Predictive coding, also known as computer assisted coding and technology assisted review, all refer to the act of using computers and software applications which use machine learning algorithms to enable a computer to learn from records presented it (usually from human attorneys) as to what types of content are potentially relevant to a given legal matter. After a sufficient number of examples are provided by the attorneys, the technology is given access to the entire potential corpus (records/data) to sort through and find records that, based on its “learning”, are potentially relevant to the case.
This automation can dramatically reduce costs due to the fact that computers, instead of attorneys conduct the first pass culling of potentially millions of records.
Predictive coding has several very predictable dependencies that need to be addressed to be accepted as a useful and dependable tool in the eDiscovery process. First, which documents/records are used and who chooses them to “train the system”? This training selection will almost always be conducted by attorneys involved with the case.
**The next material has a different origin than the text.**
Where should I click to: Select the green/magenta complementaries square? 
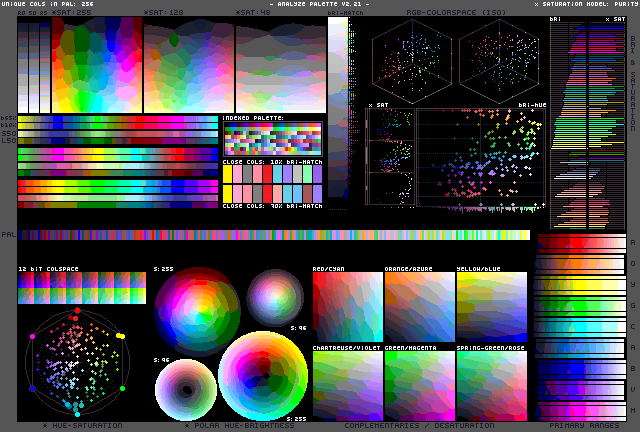point(420,386)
The second dependency revolves around the number of documents used for the training. How many training documents are needed to provide the needed sample size to enable a dependable process?
And most importantly, do the parties have access to all potentially relevant documents in the case to draw the training documents from? Remember, potentially relevant documents can be stored anywhere. For predictive coding, or any other eDiscovery process to be legally defensible, all existing case related documents need to be available. This requirement highlights the need for effective information management by all in a given organization.
As the courts adopt, or at least experiments with predictive coding, as Judge Peck did in Monique Da Silva Moore, et al., v. Publicis Groupe & MSL Group, Civ. No. 11-1279 (ALC)(AJP) (S.D.N.Y. February 24, 2012, an effective information management program will become key to he courts adopting this new technology.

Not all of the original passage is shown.